[Recorded data]
::::

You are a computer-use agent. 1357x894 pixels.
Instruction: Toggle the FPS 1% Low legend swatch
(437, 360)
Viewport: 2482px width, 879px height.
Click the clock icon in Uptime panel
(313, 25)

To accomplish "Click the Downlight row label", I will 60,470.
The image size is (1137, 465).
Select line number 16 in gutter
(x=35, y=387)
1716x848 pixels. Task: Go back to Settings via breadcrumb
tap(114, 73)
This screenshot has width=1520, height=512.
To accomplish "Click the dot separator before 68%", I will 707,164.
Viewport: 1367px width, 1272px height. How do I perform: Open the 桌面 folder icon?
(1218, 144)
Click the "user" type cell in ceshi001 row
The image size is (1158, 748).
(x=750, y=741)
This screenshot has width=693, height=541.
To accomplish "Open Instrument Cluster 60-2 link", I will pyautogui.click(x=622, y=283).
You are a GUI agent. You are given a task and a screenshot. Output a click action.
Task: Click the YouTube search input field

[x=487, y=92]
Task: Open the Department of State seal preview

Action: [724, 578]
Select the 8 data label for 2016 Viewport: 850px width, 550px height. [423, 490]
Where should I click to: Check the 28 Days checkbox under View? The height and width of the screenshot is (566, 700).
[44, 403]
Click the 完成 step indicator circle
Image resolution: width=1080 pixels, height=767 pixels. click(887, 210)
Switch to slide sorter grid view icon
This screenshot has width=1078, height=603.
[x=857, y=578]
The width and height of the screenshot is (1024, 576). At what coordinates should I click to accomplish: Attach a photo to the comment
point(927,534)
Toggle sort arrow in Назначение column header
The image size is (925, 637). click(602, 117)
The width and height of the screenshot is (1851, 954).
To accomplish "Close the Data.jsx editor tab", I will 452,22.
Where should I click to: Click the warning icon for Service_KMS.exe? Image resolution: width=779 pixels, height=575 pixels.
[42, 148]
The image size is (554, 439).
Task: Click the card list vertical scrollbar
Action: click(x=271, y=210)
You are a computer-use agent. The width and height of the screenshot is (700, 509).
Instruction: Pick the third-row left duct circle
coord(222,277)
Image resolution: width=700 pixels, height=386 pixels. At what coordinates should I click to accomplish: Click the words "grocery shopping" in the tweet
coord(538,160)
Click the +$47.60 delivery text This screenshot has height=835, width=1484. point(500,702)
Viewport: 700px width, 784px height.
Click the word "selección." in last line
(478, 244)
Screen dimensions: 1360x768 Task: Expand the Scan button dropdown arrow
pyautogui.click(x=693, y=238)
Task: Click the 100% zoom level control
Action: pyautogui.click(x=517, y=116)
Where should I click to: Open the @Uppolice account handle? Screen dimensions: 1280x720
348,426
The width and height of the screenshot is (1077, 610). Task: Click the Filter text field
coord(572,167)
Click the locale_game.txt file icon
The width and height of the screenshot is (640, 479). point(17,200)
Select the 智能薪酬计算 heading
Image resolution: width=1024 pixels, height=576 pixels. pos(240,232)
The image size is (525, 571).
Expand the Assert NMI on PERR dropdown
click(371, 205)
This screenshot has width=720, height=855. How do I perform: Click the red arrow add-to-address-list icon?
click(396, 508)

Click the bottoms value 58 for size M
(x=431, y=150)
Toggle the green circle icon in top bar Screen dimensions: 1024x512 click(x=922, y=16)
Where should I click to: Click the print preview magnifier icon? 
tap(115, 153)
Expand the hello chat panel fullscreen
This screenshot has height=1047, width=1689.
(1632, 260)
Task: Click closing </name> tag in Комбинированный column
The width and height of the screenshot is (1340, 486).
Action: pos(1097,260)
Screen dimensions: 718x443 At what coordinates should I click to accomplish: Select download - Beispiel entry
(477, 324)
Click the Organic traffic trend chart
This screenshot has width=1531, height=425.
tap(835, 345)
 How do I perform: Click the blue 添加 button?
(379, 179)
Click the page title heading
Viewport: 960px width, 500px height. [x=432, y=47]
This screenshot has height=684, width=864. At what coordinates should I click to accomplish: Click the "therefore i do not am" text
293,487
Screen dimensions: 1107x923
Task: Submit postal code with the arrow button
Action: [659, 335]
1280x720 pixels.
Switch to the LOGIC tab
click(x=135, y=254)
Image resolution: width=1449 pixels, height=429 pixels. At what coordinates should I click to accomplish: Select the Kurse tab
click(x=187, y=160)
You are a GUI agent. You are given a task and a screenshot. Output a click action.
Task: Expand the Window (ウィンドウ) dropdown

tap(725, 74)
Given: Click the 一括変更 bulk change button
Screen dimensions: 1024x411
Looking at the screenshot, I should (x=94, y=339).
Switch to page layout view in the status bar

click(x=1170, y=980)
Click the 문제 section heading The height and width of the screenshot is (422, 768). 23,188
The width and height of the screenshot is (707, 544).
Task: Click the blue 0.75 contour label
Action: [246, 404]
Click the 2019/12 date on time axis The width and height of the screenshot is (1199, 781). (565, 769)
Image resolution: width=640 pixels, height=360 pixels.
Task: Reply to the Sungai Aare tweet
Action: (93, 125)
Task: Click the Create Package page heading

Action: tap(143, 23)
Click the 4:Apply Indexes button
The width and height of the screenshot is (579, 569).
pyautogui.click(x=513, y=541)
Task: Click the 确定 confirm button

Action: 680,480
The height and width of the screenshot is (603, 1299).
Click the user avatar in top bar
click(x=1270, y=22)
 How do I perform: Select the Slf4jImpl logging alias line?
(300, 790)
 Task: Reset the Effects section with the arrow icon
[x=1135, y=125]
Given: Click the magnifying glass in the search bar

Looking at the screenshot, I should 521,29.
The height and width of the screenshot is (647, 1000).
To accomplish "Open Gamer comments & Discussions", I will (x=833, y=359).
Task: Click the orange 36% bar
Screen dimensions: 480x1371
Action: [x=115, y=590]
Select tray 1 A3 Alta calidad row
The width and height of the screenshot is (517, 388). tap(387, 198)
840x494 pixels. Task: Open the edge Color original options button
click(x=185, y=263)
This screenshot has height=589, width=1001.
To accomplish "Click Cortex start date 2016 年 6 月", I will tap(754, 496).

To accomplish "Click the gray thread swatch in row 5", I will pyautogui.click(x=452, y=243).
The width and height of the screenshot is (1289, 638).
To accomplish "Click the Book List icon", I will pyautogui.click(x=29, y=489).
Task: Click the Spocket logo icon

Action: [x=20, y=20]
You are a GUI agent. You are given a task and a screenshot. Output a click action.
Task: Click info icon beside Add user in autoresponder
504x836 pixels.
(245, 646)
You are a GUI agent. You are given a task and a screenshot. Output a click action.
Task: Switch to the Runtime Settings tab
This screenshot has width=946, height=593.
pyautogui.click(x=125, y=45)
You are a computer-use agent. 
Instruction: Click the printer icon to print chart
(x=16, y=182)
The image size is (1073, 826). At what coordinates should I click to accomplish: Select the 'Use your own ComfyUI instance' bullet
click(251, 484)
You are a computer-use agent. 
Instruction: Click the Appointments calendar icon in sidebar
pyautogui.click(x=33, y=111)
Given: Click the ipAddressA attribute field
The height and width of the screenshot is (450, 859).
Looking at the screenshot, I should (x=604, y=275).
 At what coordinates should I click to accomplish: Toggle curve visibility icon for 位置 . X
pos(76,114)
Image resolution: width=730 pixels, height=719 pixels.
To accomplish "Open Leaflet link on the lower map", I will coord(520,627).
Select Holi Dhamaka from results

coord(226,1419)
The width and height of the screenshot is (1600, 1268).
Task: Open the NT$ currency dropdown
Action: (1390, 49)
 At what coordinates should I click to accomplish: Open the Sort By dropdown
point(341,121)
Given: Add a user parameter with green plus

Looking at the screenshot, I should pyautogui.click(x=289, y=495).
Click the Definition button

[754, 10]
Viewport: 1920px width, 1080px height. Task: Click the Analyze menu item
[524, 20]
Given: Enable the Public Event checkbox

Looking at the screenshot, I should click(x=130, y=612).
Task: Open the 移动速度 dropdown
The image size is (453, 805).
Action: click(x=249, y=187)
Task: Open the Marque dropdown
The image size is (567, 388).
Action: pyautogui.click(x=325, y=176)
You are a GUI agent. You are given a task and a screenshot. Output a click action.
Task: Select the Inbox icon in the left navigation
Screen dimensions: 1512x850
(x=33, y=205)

::::

Exercise description =>
Lines from the one with "Given: Add a user parameter with green plus" through the last line above must be printed exactly; no other line is to appear.

Task result =>
Given: Add a user parameter with green plus

Looking at the screenshot, I should pyautogui.click(x=289, y=495).
Click the Definition button

[754, 10]
Viewport: 1920px width, 1080px height. Task: Click the Analyze menu item
[524, 20]
Given: Enable the Public Event checkbox

Looking at the screenshot, I should click(x=130, y=612).
Task: Open the 移动速度 dropdown
The image size is (453, 805).
Action: click(x=249, y=187)
Task: Open the Marque dropdown
The image size is (567, 388).
Action: pyautogui.click(x=325, y=176)
You are a GUI agent. You are given a task and a screenshot. Output a click action.
Task: Select the Inbox icon in the left navigation
Screen dimensions: 1512x850
(x=33, y=205)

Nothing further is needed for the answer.